— Так подручный он был барина, — просветил кто-то из задних рядов.
— А Фараония при чем?
— Ни при чем я! — Квашнина сложила молитвенно руки. — Дело-то как было: свиристелка эта рыжая, Попович, прибежала, в ноги упала. Помогите, рыдает, тетенька, любовника спасти. Это потом уже я поняла, что я ей для жертвы понадобилась, чтоб кровь мою чародейскую на алтаре пустить.
— И я б пустил, — блеснул зубами сквозь бородищу купец, — только от крови твоей алтарь бы тот разъело, как от кислоты какой.
Переждав смешки присутствующих, я грустно проговорила:
— А я ведь вам верила, Елизавета Афанасьевна, симпатию испытывала. Знаете, когда перестала? Наверное, с самого начала рассказать надобно.
— Ну наконец-то нам с начала историю поведают! — На веселого купца зашикали, любопытно было всем.
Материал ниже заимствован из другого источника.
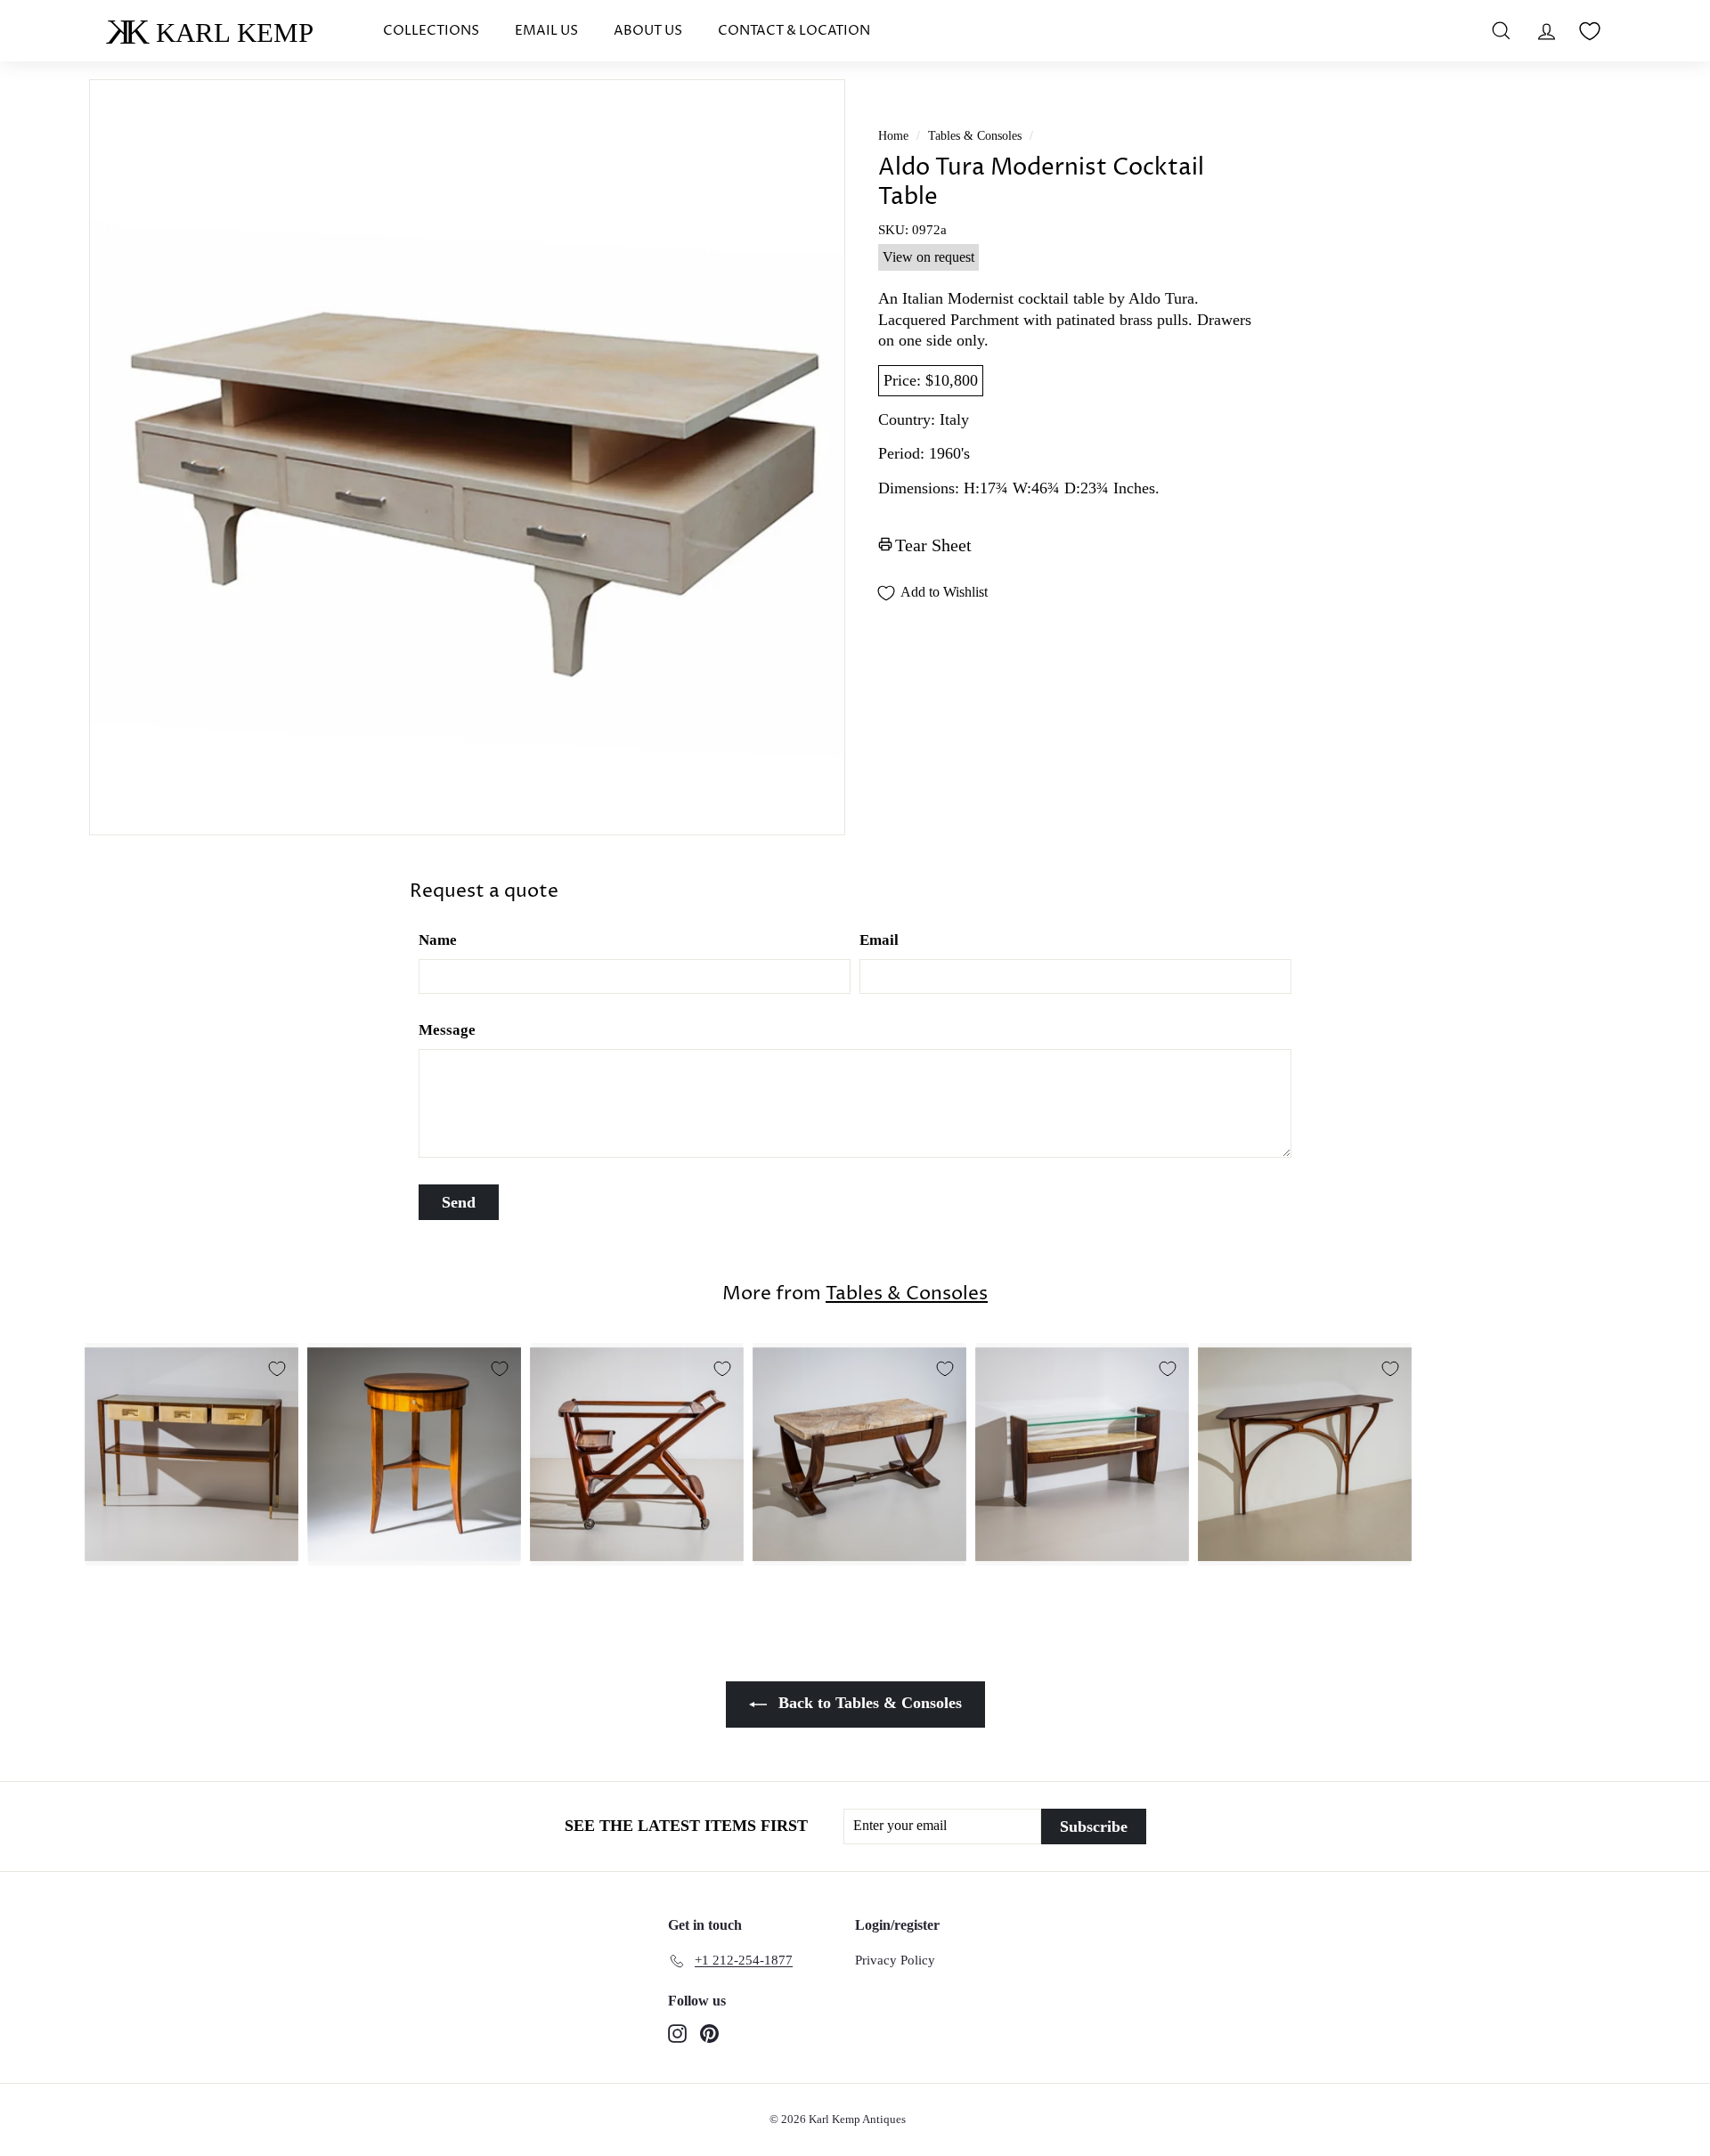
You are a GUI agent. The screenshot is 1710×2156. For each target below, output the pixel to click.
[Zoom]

— Однажды, — посмотрела я на Семена, — в чародейский приказ Мокошь-града пришло письмо с того света.
История, звучащая сейчас в присутственной зале, походила на байку, рассказанную у костра. Евангелина Романовна Попович отправилась в уездный Крыжовень вершить справедливость. Глупая рыжая барышня, по молодости наивная, но мнящая себя перфектным сыскарем. Сразу в злодеи купца Бобруйского определила, и из этого исходила, прочее в расчет не взяв. Пристава он убил или по его наущению. Значит, он главное зло и есть.
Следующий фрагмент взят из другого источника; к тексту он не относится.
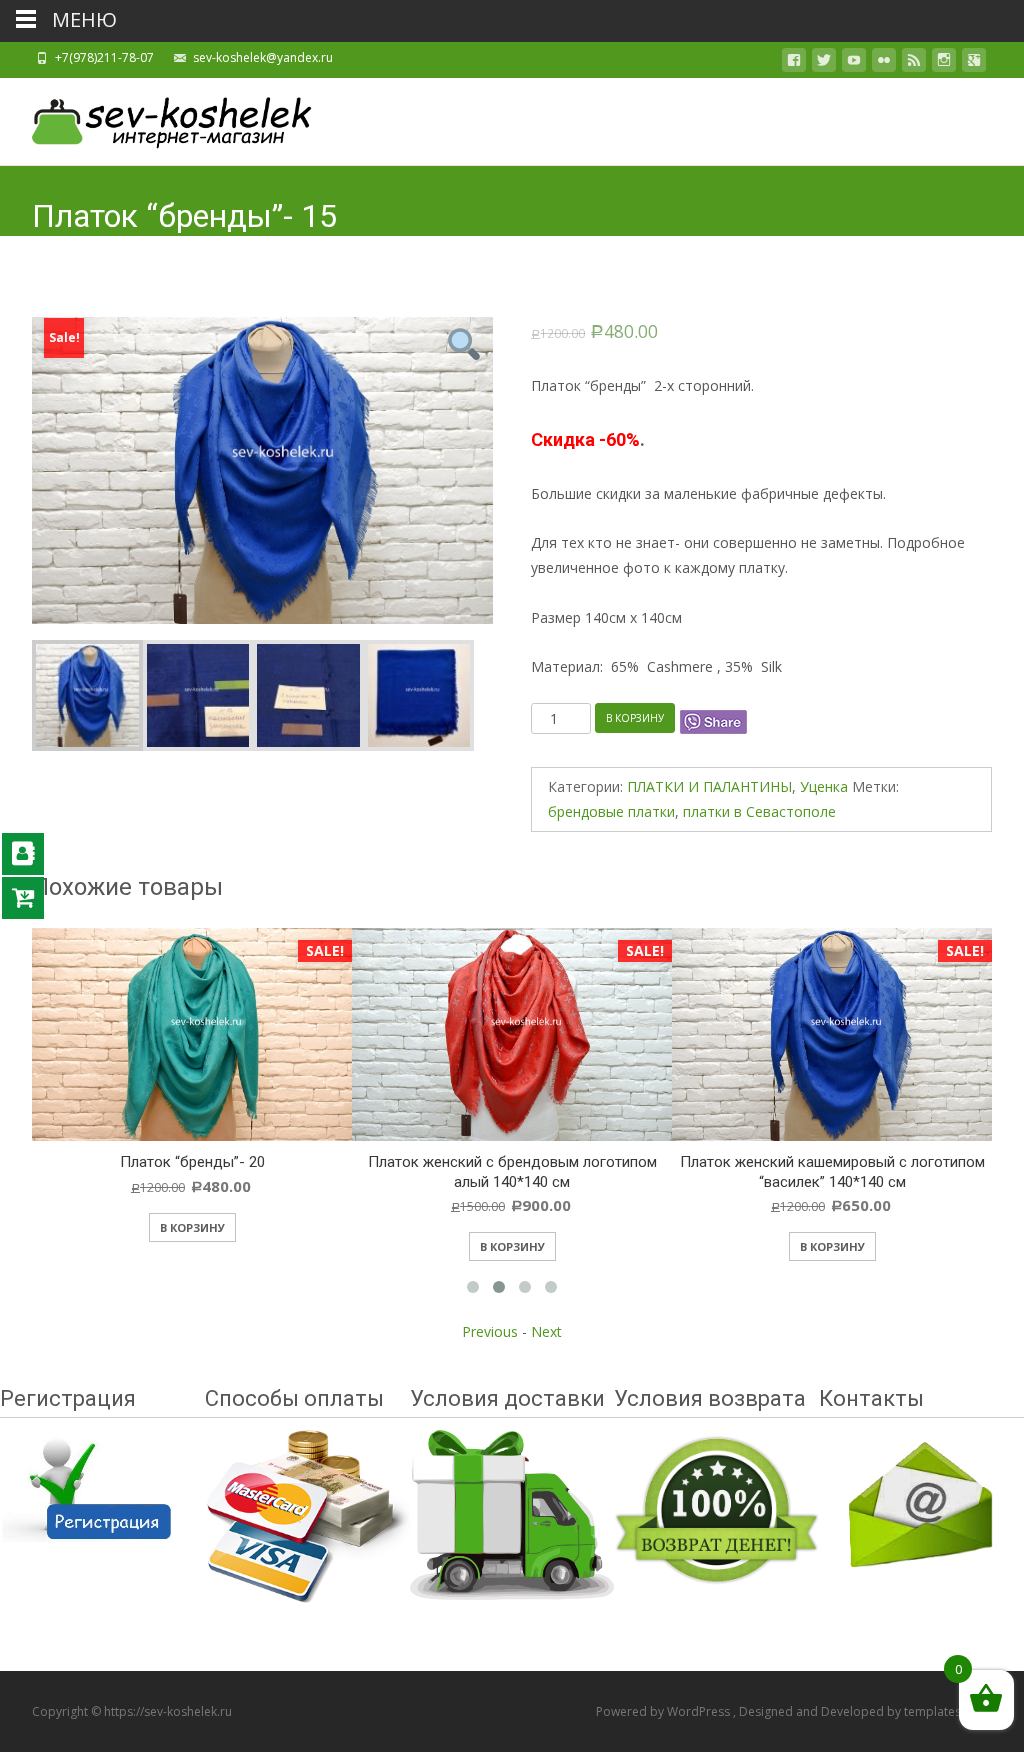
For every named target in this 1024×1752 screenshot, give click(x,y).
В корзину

Последовательно излагая события, я удивлялась, почему раньше в голове тревожных звоночков не прозвенело. В тот момент, когда поняла, что Фараония, на ссыльный запрет невзирая, чародеит, арестовать ее следовало.
— Почему? — спросил купец при одобрении прочих.
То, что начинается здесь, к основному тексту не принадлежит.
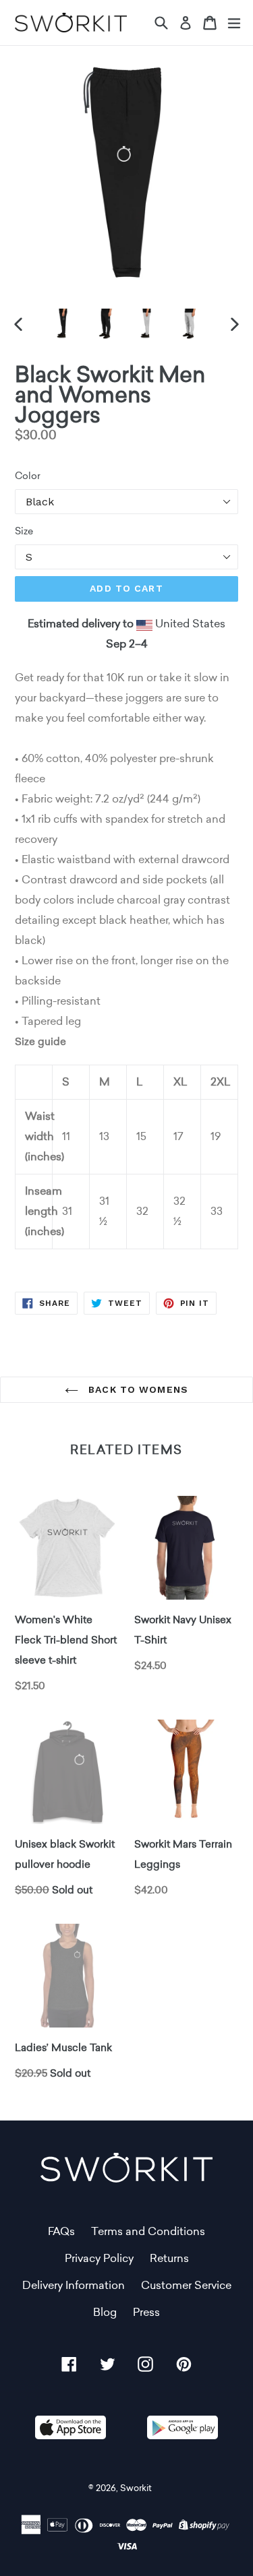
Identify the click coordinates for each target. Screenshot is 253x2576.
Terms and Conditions (148, 2231)
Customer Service (186, 2285)
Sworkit (136, 2488)
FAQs (61, 2231)
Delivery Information (73, 2285)
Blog (105, 2312)
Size (24, 531)
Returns (169, 2258)
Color (27, 476)
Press (146, 2312)
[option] (63, 324)
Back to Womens (136, 1389)
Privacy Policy (99, 2258)
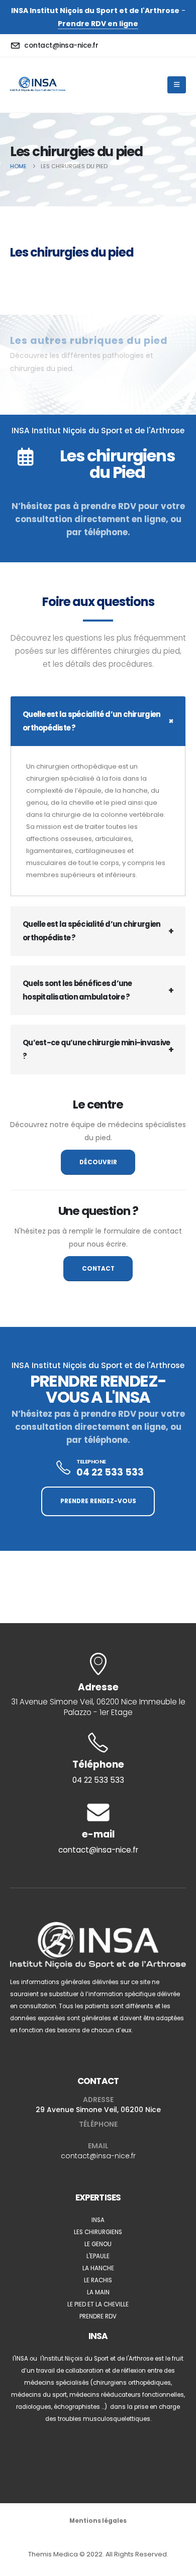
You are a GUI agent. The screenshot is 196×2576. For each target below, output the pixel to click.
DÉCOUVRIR (98, 1162)
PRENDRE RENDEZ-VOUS (98, 1501)
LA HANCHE (98, 2268)
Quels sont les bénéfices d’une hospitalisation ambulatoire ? (77, 990)
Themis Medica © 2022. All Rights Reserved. (98, 2554)
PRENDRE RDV (98, 2316)
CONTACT (98, 1269)
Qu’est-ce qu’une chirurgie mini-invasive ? (96, 1049)
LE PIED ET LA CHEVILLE (98, 2304)
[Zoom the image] (98, 1928)
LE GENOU (98, 2244)
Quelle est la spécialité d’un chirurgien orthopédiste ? (91, 721)
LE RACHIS (98, 2280)
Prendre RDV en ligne (98, 24)
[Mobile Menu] (176, 84)
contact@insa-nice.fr (98, 2156)
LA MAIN (98, 2292)
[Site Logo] (37, 85)
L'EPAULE (98, 2256)
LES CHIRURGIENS (98, 2232)
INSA (98, 2220)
— Это преступление, — вздохнула я тяжко, — серьезное очень. Тогдашний пристав о нем знал, не мог не знать, но не пресек. А это, дамы и господа, значит, что Степан Фомич преступление покрывал. Боярыня Квашнина смертельные заклятия через глину наложила, он и это простил.
— Насильника извела, поганца! — взвизгнула Фараония.
— Молчите.
— Ты сама говорила, заслужил, сама…
— У меня, Елизавета Афанасьевна, недостаток один имеется, я завсегда сторону женского пола в спорах принимаю, оттого ошибаюсь часто. Говорила, и теперь считаю что смерть поганую фартовый тот получил по заслугам. Однако того, что вы в уплату себе жизнь у поруганной девочки отобрали…
— Неправда!
— Правда. Это я раньше вам поверила, до того, как мне о природе вашей силы рассказали.
— Кто?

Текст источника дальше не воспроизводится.